Health care professionals who wish to share information about our web site can download and share our printable brochure.
A Little History
This special grief community was created by grief counselor Maribeth Wilder Doerr in the mid 1990s, first with a newsletter, then with a web site. We are determined (and honored) to continue her mission. In 2015 we changed our name to Ending a Wanted Pregnancy.
We continually add new articles and stories to our web site, and welcome newcomers to join our private support group.
Yes, We Are Pro-Choice
Each of us owes a huge debt of gratitude to the pro-choice movement, and many of us have gone on to become vocal pro-choice advocates and activists. The purpose of this site, however, is support for grieving parents who’ve been compelled to end a wanted pregnancy for medical reasons. Their needs and feelings are our first concern at this site.

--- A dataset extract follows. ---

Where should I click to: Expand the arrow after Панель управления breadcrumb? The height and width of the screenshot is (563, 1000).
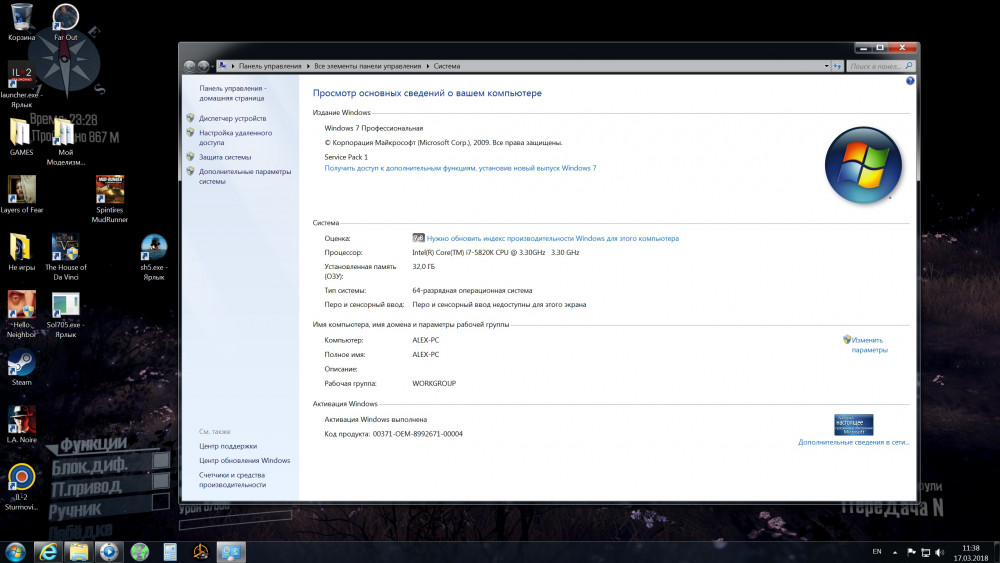(308, 66)
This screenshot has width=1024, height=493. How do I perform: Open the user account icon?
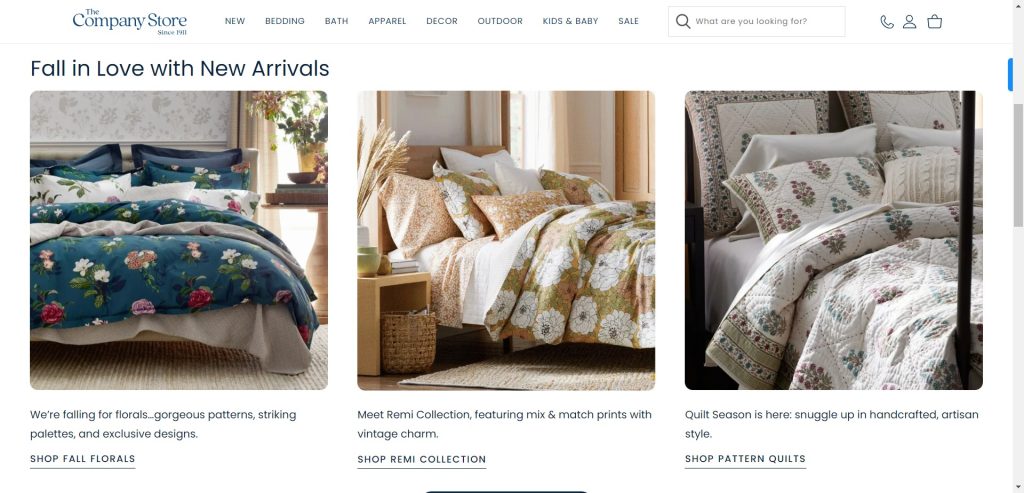click(x=909, y=22)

Our stories might sound a little different from what you’re used to hearing about abortion. We talk about our babies, and most are named, grieved, and memorialized in special ways. This may seem at odds with popular pro-choice rhetoric, but it is completely authentic to how many of us feel about our losses.
What We Are Not
We are not a fundraising organization. We are not in this for money; we are here because we care. Everyone working on this site is a volunteer, and the site itself is funded by our dedicated administrators. We do not request donations from grieving visitors or anyone else. The reality is, running a website these days is a relatively inexpensive proposition. We’re not going to give you a song and dance about our expenses, or litter this support site with donation links.

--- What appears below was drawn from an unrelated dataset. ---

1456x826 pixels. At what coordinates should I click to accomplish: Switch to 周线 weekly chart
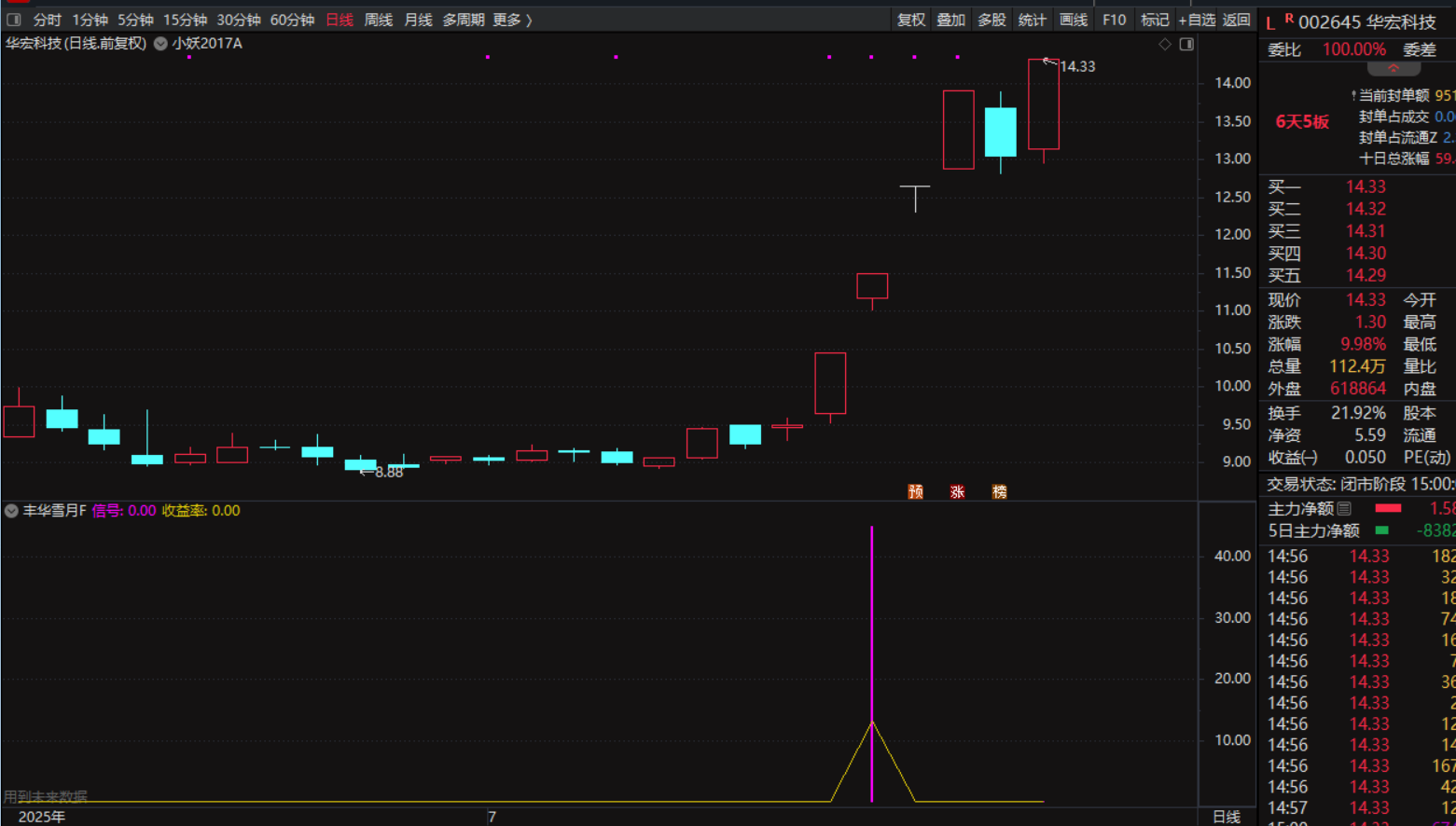click(x=378, y=20)
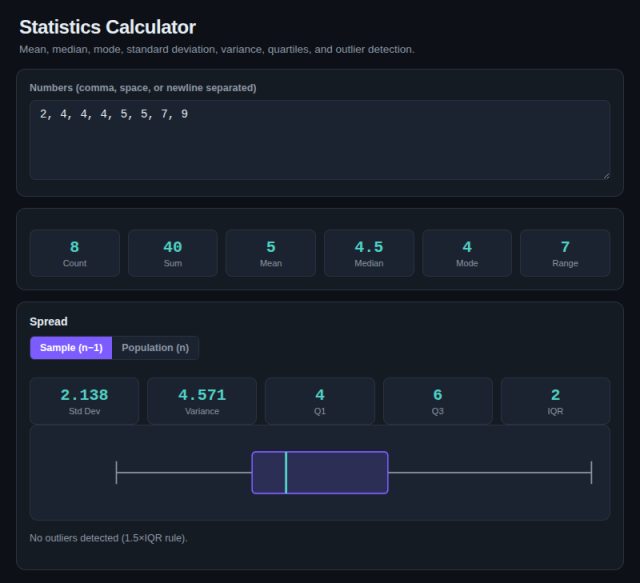
Task: Click the Q3 quartile card
Action: click(438, 401)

If you do feel moved to give, please direct your generosity to an organization fighting to provide abortions, maintain abortion rights or one that helps the needy to safely obtain abortions. We suggest:
- NARAL Pro-Choice America
- Planned Parenthood
- National Abortion Federation
- National Network of Abortion Funds
You might also consider donating to a medical research organization involved in the prevention or treatment of the medical issue that led to your abortion.
We are not medical professionals. Wherever possible, we link to qualified, respected medical sites for up-to-date information on diagnoses, prognoses, treatments, and procedures. We also provide prenatal diagnosis information index with links to reliable, unbiased medical resources. Likewise, we are not mental health therapists—we’re just parents who have walked this path and want to help others get through it.

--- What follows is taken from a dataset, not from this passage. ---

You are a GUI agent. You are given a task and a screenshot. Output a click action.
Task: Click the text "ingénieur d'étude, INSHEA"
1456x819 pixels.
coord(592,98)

We are not in denial. Although at times we may use euphemisms like “ending a pregnancy” “interrupted the pregnancy” or “a heartbreaking decision,” we fully understand that what we had were abortions. And furthermore, because of the timing of prenatal tests, these are often (though not always) second and third-trimester abortions. We are not put off by the word abortion, but recognize that many parents new to our ranks struggle with the word. This is first and foremost a place for them to find comfort and support.
We are not superior. We do not view our abortions as “better” or “more justified” than abortions for other reasons. As we are fond of saying, a crisis pregnancy is a crisis pregnancy is a crisis pregnancy. Our site supports those who’ve ended a wanted pregnancy in the face of a fetal or maternal medical crisis. Abortion is always a deeply personal issue, not a competition for best justification.
We are not perfection seekers. Some of us have living children with special needs, and most of us have beloved people in our lives who have special needs. Most of us go on to have children who, like all humans, like ourselves and like you, are wonderfully imperfect. We always encourage those in the throes of making a decision to carefully explore all of their options.
Welcome to Ending a Wanted Pregnancy.